### TASK 1
Print the passage from the excerpt on India's paper industry starting at "The per capita" and ending at "various time frames.".
### TASK 2
In one to three sentences, explain why the excerpt on India's paper industry calls the recent Maharashtra plastic ban a catalyst for the paper industry.
### TASK 3
List every risk that the excerpt on India's paper industry names under the heading "Risks for the paper industry".

++++ EXCERPT PROVIDED ++++

Notably, recent plastic ban by the Maharashtra government would be yet another catalyst for paper industry as industries which use plastic will move to alternatives. There are almost 20 states that have completely banned use of plastic, which provides the demand trigger for alternatives such as paper. 

The per capita consumption of paper in India stands at about 13 kg, which is far below compared to other developed and developing nations and the global average of 57 kg and the Asian average of 40 kg. With strong Q1FY19 results, most of the paper stocks have run up sharply in recent times. Also, the recent plastic ban in the state of Maharashtra helped in improving sentiments for the paper stocks. The charts below depict the returns of top five paper stocks for various time frames. 

Risks for the paper industry 

India is a wood fibre deficient country, which results in inadequate raw material availability domestically. This is a major limitation for the paper industry. The current demand for pulpable wood by paper industry is around 11 million tonnes per annum, but the domestic availability is around 9 million tonnes per annum. The demand is expected to increase to 15 million tonnes per annum by 2024-25. The increasing digital trend may also adversely impact the paper industry. Further, the government intervention in this industry is high. 

Conclusion: 

Going forward, paper consumption is expected to grow over 50 per cent to 20 million tonnes by 2020 and to 23.5 million tonnes by 2024-25. Looking from demand perspective, the country's current per capita consumption of 13 kg is far lower than other developed and developing nations. Every one kg incremental per capita consumption results in additional demand of more than one million tonnes a year. This provides huge potential for paper industry to grow steadily in the years to come. During 2017-18, capacities of almost 3 lakh tonnes per annum were shut down in China due to lack of environmental compliance. Indian manufacturers using waste paper stand to benefit because of lower global waste paper prices due to excess availability. 

When the markets are witnessing deterioration in paper consumption amid extensive use of digital platform, the other growing industry such as e-commerce is likely act as cushion for paper industry as it is likely to fuel growth of packaging paper and board segment. Additionally, the increasing consumerism and literacy will also provide support to the paper industry.

++++ RECORDS ++++

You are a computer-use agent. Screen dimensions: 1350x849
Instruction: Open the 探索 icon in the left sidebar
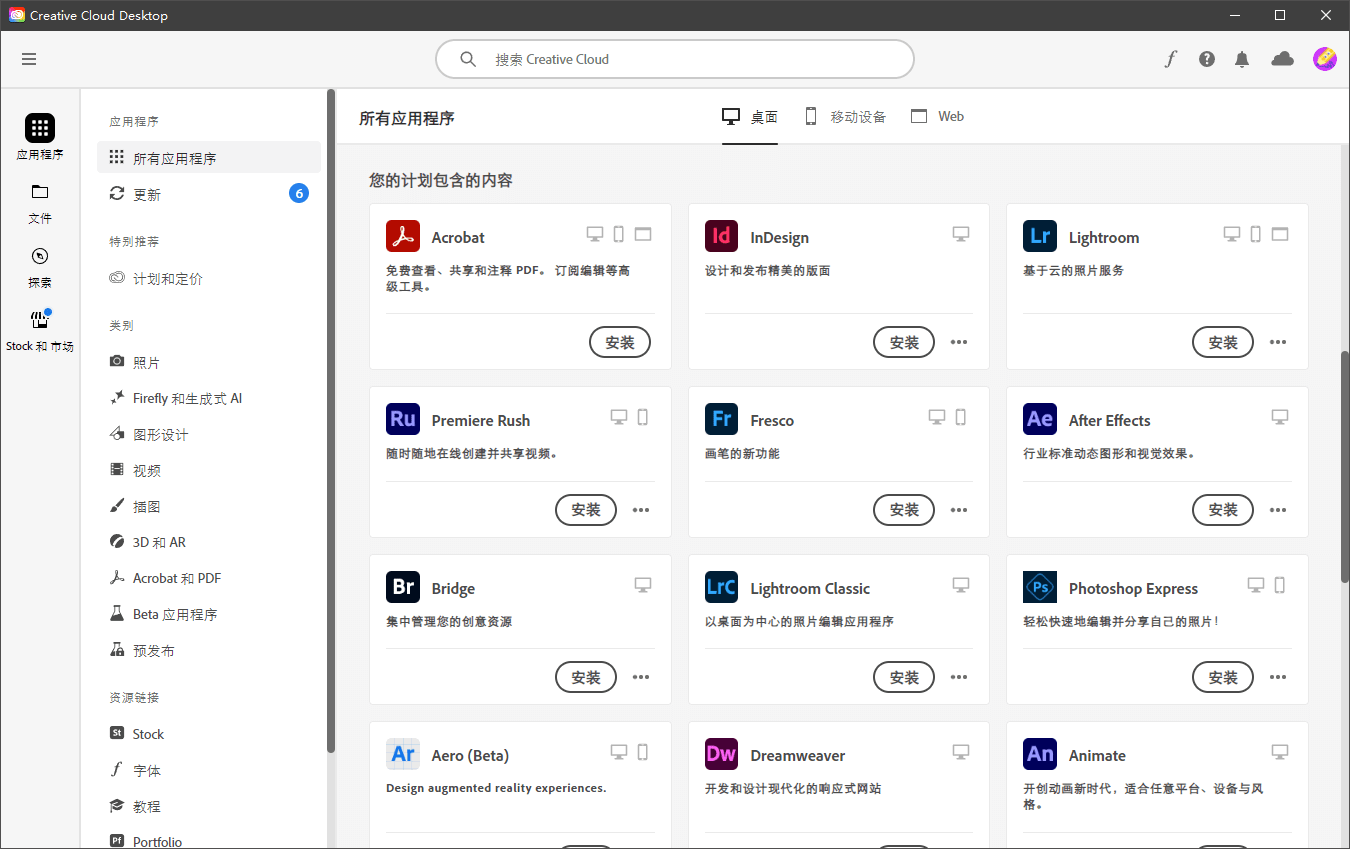click(39, 266)
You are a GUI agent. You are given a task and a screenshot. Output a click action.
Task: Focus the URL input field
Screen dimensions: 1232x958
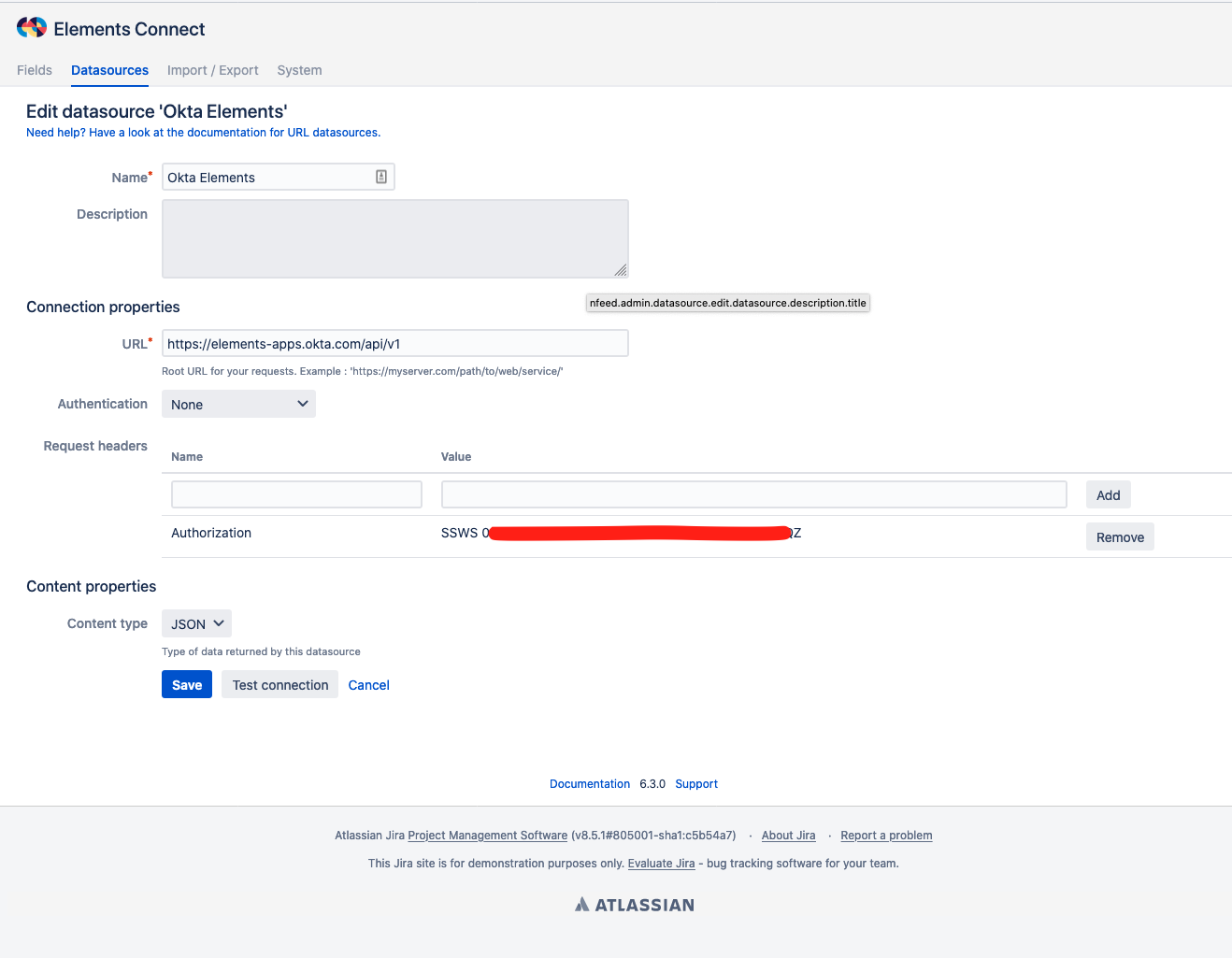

++++

### WRITTEN RESPONSE 1
The per capita consumption of paper in India stands at about 13 kg, which is far below compared to other developed and developing nations and the global average of 57 kg and the Asian average of 40 kg. With strong Q1FY19 results, most of the paper stocks have run up sharply in recent times. Also, the recent plastic ban in the state of Maharashtra helped in improving sentiments for the paper stocks. The charts below depict the returns of top five paper stocks for various time frames.

### WRITTEN RESPONSE 2
Industries that use plastic will move to alternatives such as paper. With almost 20 states having completely banned plastic, these bans provide a demand trigger for paper.

### WRITTEN RESPONSE 3
- Inadequate domestic raw material, because India is deficient in wood fibre
- The increasing digital trend
- High government intervention in the industry